Después del funeral, familiares y amigos se reunieron para compartir recuerdos y acompañar a la acongojada viuda. Eileen estaba haciendo su mejor esfuerzo por parecer fuerte y estoica. Siempre había sido la roca de la familia; era el tipo de mujer que podía manejar cualquier situación y hacer frente con elegancia y aplomo a cualquier cosa que la vida le presentara. Circulaba con gracia entre la multitud de dolientes, aceptando las condolencias, agradeciendo a las personas por haber ido, haciendo una pausa para sonreír al oír las historias que la gente contaba sobre algo tierno, gracioso o considerado que Dan había hecho.
Los corazones
apesadumbrados, como
las nubes de tormenta, se
alivian cuando sueltan un
poco de agua.
ANTOINE RIVAROL
Lo disimulaba bien, pero yo —y todos los demás— nos dábamos cuenta del estado precario y emocionalmente frágil en el que se hallaba, y todos andábamos de puntillas a su alrededor como si Eileen fuera una bomba de tiempo a punto de estallar y nos cuidábamos mucho de no decir o hacer nada que pudiera hacer añicos el control que tanto trabajo le había costado aparentar.
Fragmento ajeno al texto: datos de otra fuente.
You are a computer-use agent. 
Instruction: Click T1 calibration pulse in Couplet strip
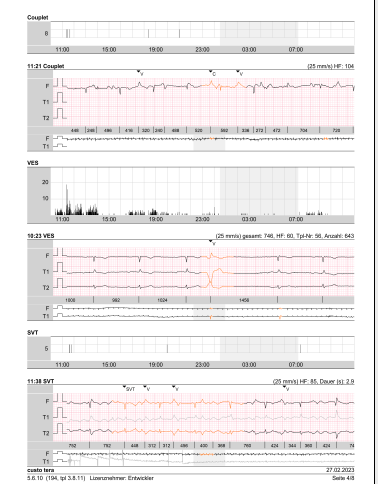pos(60,98)
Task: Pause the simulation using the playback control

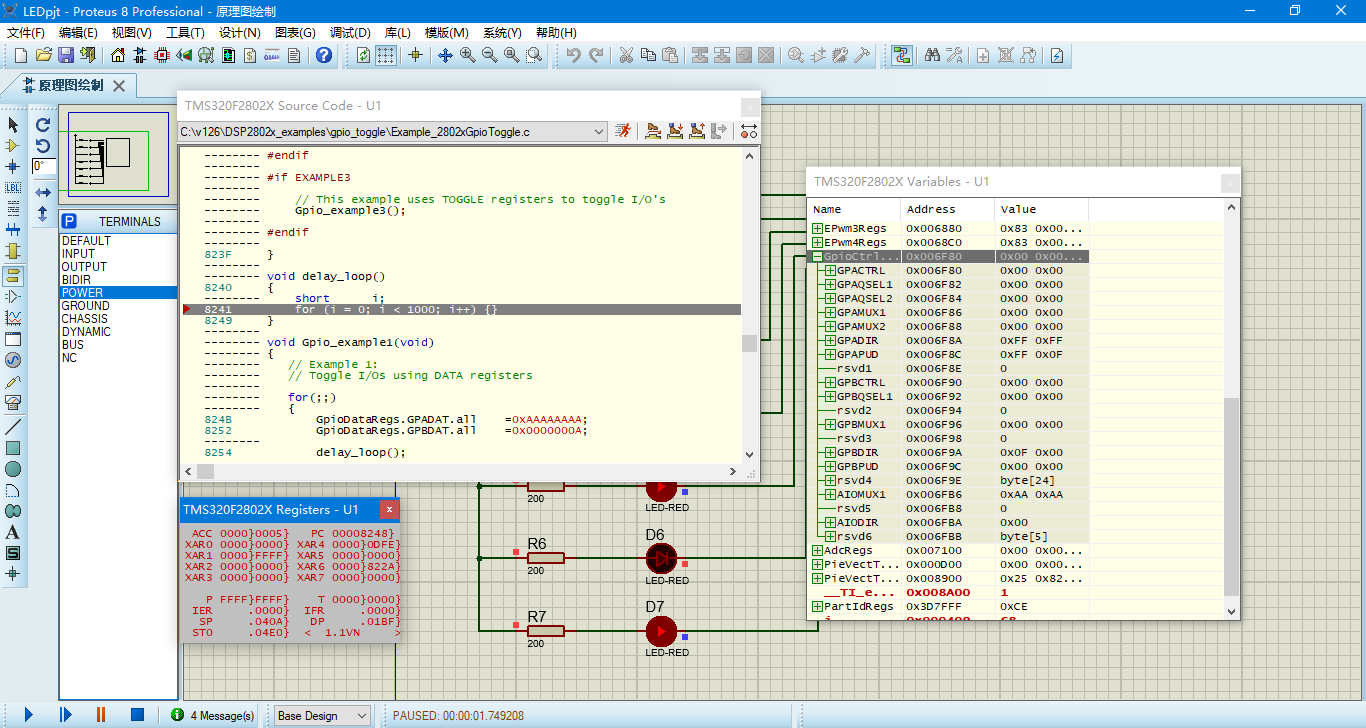Action: coord(100,715)
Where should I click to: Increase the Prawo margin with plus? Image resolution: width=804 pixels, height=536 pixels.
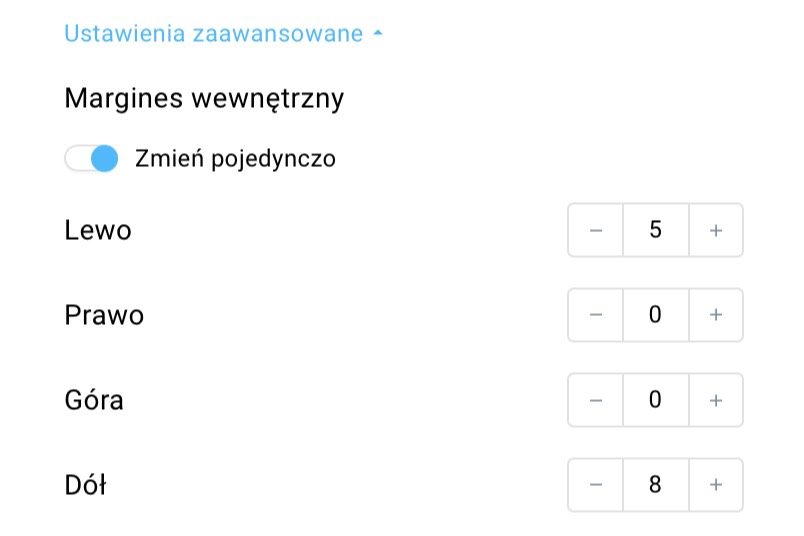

De pronto, a mitad de una anécdota chistosa que uno de los dolientes estaba contando sobre Dan, lo que todos temíamos que sucediera, sucedió. Eileen dejó de sonreír y los ojos se le llenaron de lágrimas. Miró su regazo, apretó las manos sobre los muslos y la barbilla le tembló visiblemente por el esfuerzo que hacía por no perder la compostura delante de todos. Pero todo fue en vano. Las lágrimas escurrieron en silencio por sus mejillas y los hombros empezaron a temblar cuando perdió la batalla con su dolor terrible y abrumador.
Todos nos quedamos paralizados. ¿Qué correspondía hacer? ¿Debíamos seguir charlando, fingir que no nos dábamos cuenta y darle la oportunidad de recobrar la compostura? ¿Debíamos decir algo? ¿Debíamos abrazarla? ¿Llevarle un pañuelo? ¿Ofrecerle algo de beber? ¿Debíamos dejarla en paz para que llorara en privado?
Aunque los adultos titubeábamos, temerosos de hacer algo incorrecto que empeorara la situación, Lauren, la nieta de ocho años de Eileen, se sentó al lado de ella y le estrechó las manos entre las suyas.
—No te preocupes, abue —dijo—, llora todo lo que quieras. Me voy a quedar aquí sentada junto a ti acariciándote la mano mientras lloras.
Fue un gesto muy sencillo y, sin embargo, era precisamente lo que había que hacer. Aunque los adultos, supuestamente más sabios, vacilábamos, abochornados e inseguros ante el dolor descarnado, la pequeña Lauren de ocho años reconoció sin ambages el dolor y el sufrimiento de Eileen y le ofreció el consuelo que necesitaba en ese momento.
Ese acto inocente y desinhibido fue una prueba rotunda de que la simple aceptación y comprensión suele ser la mejor respuesta ante el dolor de otro.